**What you need to do:** From the line that includes "프로토콜/버스 스위치 및 멀티플렉서 (230, 58)" to the last line of the data, quote each line precisely; both boundary lines belong in the answer.

(Collected data)
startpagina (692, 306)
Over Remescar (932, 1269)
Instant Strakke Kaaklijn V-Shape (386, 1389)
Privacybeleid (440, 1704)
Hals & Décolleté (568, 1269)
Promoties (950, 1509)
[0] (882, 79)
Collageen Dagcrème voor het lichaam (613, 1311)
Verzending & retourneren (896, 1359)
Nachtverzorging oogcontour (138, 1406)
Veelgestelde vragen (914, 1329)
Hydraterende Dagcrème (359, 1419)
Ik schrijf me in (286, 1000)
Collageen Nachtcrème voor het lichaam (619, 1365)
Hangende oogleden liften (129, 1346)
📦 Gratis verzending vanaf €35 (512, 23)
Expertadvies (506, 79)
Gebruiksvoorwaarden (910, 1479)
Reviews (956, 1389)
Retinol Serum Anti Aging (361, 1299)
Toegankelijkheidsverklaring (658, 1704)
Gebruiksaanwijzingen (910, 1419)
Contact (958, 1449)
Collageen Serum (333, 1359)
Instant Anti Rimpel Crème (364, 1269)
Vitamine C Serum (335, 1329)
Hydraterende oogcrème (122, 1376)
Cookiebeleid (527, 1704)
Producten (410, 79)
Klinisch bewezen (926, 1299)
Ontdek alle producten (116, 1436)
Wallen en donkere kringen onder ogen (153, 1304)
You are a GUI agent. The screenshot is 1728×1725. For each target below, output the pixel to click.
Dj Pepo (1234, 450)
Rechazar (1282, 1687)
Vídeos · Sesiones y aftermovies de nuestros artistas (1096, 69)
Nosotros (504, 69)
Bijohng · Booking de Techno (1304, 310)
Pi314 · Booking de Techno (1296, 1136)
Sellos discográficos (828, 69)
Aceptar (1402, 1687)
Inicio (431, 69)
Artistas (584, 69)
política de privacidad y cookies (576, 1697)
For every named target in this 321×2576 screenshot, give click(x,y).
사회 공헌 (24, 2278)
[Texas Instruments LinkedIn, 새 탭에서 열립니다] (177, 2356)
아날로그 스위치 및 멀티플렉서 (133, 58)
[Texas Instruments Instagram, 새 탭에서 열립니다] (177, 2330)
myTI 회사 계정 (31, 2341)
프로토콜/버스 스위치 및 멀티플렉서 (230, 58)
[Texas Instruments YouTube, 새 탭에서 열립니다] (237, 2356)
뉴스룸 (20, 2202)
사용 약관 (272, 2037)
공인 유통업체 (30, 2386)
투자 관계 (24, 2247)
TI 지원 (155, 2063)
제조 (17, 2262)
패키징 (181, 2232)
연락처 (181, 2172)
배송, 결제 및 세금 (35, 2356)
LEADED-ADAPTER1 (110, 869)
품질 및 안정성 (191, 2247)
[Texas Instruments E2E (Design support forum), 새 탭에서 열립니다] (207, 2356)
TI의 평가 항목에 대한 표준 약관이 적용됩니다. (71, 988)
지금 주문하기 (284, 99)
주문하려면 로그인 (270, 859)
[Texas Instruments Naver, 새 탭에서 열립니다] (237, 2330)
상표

**Solution to this task:**
프로토콜/버스 스위치 및 멀티플렉서 (230, 58)
[Texas Instruments YouTube, 새 탭에서 열립니다] (237, 2356)
뉴스룸 (20, 2202)
사용 약관 (272, 2037)
공인 유통업체 (30, 2386)
투자 관계 (24, 2247)
TI 지원 (155, 2063)
제조 (17, 2262)
패키징 (181, 2232)
연락처 (181, 2172)
배송, 결제 및 세금 (35, 2356)
LEADED-ADAPTER1 (110, 869)
품질 및 안정성 (191, 2247)
[Texas Instruments E2E (Design support forum), 새 탭에서 열립니다] (207, 2356)
TI의 평가 항목에 대한 표준 약관이 적용됩니다. (71, 988)
지금 주문하기 (284, 99)
주문하려면 로그인 (270, 859)
[Texas Instruments Naver, 새 탭에서 열립니다] (237, 2330)
상표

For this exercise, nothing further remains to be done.